Le Conseil constitutionnel manque un rendez-vous historique.

Comme on pouvait s'y attendre, le Conseil constitutionnel a encore manqué un rendez-vous avec l'histoire. Toutes les composantes syndicales de la magistrature lui proposaient de mettre un terme à la subordination des procureurs au Garde des sceaux.

Il pouvait le faire, d'autant plus le pouvoir actuel, contrairement à ce qui a été le cas par le passé, jusqu'au mandat de Nicolas Sarkozy, ne s'immisce plus dans les dossiers judiciaires. Il aurait mis fin au paradoxe d'une subordination des procureurs au ministre de la justice inscrite dans les textes, dont le Garde des sceaux ne fait plus application.

Mais il a décidé, dans sa décision du 8 décembre (2017-680 QPC) que la Constitution assure une conciliation équilibrée entre le principe d'indépendance de l'autorité judiciaire et les prérogatives que le gouvernement tient de l'article 20 de Constitution (le gouvernement conduit et détermine la politique de la Nation). C'est une appréciation politique et conservatrice du statut des procureurs.

 Cette appréciation méconnaît l'évolution des fonctions du parquet, qui a des pouvoirs de plus en plus importants, pour diriger les enquêtes, pour décider des alternatives aux poursuites, pour orienter les dossiers, pour proposer des transactions pénales.. Peu importe que celui-ci exerce ou non ses pouvoirs à bon escient : le soupçon demeure. L'affaire Fillon a été poursuivie rapidement. L'affaire Ferrand a été classée: d'aucuns y ont vu la main du pouvoir. 

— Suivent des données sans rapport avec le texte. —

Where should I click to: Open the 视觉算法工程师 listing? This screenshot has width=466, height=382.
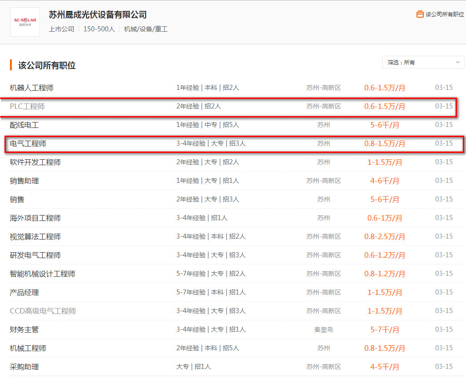click(x=35, y=237)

La décision du Conseil semble ignorer ce qui se passe hors de nos frontières. Le Conseil consultatif des juges européens a rappelé, parmi les principes fondamentaux de l'indépendance de la justice, "qu'un statut d’indépendance des procureurs constitue une exigence fondamentale de l’Etat de droit". Surtout, La Cour européenne des droits de l'homme a jugé, dans l'affaire Moulin c. France que le parquet français ne peut être considéré comme une autorité judiciaire car il ne satisfait pas à l'exigence d'indépendance à l'égard de l'exécutif

 Les autres pays européens montrent qu'une autre conception du parquet est possible. En Italie, le parquet et le siège forment un corps unique. Les magistrats du parquet bénéficient donc de l'inamovibilité. En Espagne, le procureur général de l'Etat est nommé par le roi, sur proposition du gouvernement et après avis du Conseil général du pouvoir judiciaire. Il ne peut être révoqué pendant quatre ans, sauf en cas de changement du gouvernement. Au Portugal, le procureur général de la République est nommé par le président de la République, sur proposition du gouvernement, pour une durée de six ans, et ne peut être ni révoqué ni renouvelé dans ses fonctions. Enfin, l'Allemagne doit l'institution du ministère public (Staatsanwalt) à l'exemple français. Celui-ci dépend donc directement de l'autorité politique. Mais trois différences essentielles le distinguent de son homologue français. D'abord, la structure fédérale de l'Allemagne se retrouve dans l'organisation du parquet, qui se dédouble en un ministère public fédéral et un autre dans chaque Land. Ensuite, ce parquet est tenu par le principe de légalité des poursuites. Enfin, en cas de classement un plaignant peut saisir un juge du siège dans le cadre d'une procédure de "contrainte judiciaire aux poursuites".

 Ce sont autant d'exemples qui pourraient inspirer une réforme ambitieuse en France, M. Nadal avait, au nom d'une commission de modernisation de l'action publique, proposé de nombreuses mesures pour Refonder le ministère public. Le Président de la République avait proposé dans son discours au Congrès, revoir les relations entre l'Etat et le Parquet, pour "limiter l'intervention de l'exécutif dans les nominations des magistrats du parquet" et renforcer le rôle du Conseil supérieur de la magistrature. Ce serait en finir avec une magistrature scindée en deux groupes depuis que Bonaparte a résolu de placer la justice sous le contrôle de l'exécutif.  Ce serait aussi un premier pas pour rétablir la confiance entre les Français et leur justice. 

Mais pour l'heure, le Premier ministre a fait plaider le status quo devant le Conseil constitutionnel. Il a été suivi. L'urgence constitutionnelle de la réforme du parquet attendra.